Üçüncü Dönem (Mülûkü’t Tavaif Dönemi) (1031–1090): Endülüs Devleti’nin yıkılması sonucu merkezi idare kalmamış ve doğal olarak otorite boşluğu dönemi başlamıştır. Bu dönemde Endülüs topraklarında 20 civarında devletçik ortaya çıkmıştır. Bu devletler birbiriyle çatışmaya başlamıştır. Nitekim 1085 yılında bunu fırsat bilen Kastilya (Castile) Kralı VI. Alfonso, Endülüs'ün ikinci büyük kenti olan Tuleytula'yı (Toledo) işgal etmiştir. Müslümanlar, ancak bu olay üzerine “Reconquista” hareketinin nasıl ciddi bir tehlike olduğunun farkına varabildiler. Reconquista, Endülüs döneminde, İber Yarımadası'ndaki Hıristiyanlar'ın, Müslümanlar'ın bu yarımadadaki varlıklarını ortadan kaldırma amaç ve çabalarına verilen addır. Toledo’nun işgali üzerine, Müslümanlar işin ciddiyetinin farkına vardılar ve Kuzey Afrika'daki Müslüman "Murabıtlar" devletinden yardım istediler. Murabıt Devleti bu talep üzerine Endülüs’e yardım etti ve yeni bir dönem başladı.

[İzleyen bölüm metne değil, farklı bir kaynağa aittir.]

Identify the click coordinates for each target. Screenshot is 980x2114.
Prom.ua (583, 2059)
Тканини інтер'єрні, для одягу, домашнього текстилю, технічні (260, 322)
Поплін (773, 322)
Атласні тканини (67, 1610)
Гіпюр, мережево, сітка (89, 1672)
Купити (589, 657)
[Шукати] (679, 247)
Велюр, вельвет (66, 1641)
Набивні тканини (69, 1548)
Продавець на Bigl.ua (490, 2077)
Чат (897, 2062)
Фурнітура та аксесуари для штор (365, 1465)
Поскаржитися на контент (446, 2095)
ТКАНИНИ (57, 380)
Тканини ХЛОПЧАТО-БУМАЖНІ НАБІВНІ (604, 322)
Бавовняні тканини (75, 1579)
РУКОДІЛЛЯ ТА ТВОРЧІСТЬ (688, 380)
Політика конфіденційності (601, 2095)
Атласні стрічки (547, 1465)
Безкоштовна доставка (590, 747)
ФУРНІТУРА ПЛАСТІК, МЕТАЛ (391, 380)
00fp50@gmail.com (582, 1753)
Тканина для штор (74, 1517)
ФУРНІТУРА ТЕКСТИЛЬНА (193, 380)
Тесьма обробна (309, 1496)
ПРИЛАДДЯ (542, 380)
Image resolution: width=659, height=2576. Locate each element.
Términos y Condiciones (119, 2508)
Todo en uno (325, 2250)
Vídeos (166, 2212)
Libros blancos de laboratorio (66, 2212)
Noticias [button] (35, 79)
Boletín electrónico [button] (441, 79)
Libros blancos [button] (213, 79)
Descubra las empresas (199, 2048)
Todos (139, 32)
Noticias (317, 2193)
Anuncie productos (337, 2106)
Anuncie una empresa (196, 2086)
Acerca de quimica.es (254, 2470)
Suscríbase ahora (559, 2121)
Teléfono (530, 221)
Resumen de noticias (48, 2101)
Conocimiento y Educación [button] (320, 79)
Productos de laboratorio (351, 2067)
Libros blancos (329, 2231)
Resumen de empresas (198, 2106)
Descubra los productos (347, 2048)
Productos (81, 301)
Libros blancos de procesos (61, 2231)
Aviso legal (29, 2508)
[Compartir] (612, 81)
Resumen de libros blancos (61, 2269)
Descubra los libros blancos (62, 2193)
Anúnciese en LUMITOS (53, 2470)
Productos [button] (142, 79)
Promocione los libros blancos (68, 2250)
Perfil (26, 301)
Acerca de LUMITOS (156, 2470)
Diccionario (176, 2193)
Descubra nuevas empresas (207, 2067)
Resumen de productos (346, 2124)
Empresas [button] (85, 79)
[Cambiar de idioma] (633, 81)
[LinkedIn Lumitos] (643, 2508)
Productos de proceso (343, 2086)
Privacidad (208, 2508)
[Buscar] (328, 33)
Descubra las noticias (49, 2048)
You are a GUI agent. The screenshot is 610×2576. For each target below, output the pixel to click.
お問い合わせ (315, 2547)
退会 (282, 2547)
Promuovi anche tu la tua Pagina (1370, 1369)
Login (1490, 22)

Dördüncü Dönem (Murabıtlar Dönemi) (1090-1147): Önceleri bu küçük devletçikleri Hristiyanlara karşı koruyan Murabıtlar, bu devletlerin kendi arasında sürekli savaşıyor olması nedeniyle bu işin böyle gitmeyeceğine karar vermişler ve çok önemli bir hükümdar aynı zamanda bir İslam alimi olan Yusuf bin Taşfin (1073-1136) zamanında, Endülüsü tek merkezli bir eyalet haline getirdiler ve böylece Endülüs bir eyalet olarak Murabıtlara bağlandı. Yaklaşık 60 yıl Murabıtların eyaleti olarak varlığını sürdürdü. İlginç olan maddi anlamda en güçlü olan Endülüs Emevi döneminde de bu karışık dönemlerde çok büyük bilim ve düşünce adamları yetişti. Fakat bir süre sonra Kuzey Afrika’da yeni bir dini hareket ortaya çıktı: Muvahhidler. Bunlar Murabıtları müşrik ilan ettiler. Murabıt Devletini yıkıp yeni bir devlet kurdular (1147). Endülüs yine sahipsiz kaldı ve Reconquista hareketi yine uygun ortam buldu yani iç karışıklıklardan yararlanmaya başladı. Endülüs’e saldırılarını artırdılar.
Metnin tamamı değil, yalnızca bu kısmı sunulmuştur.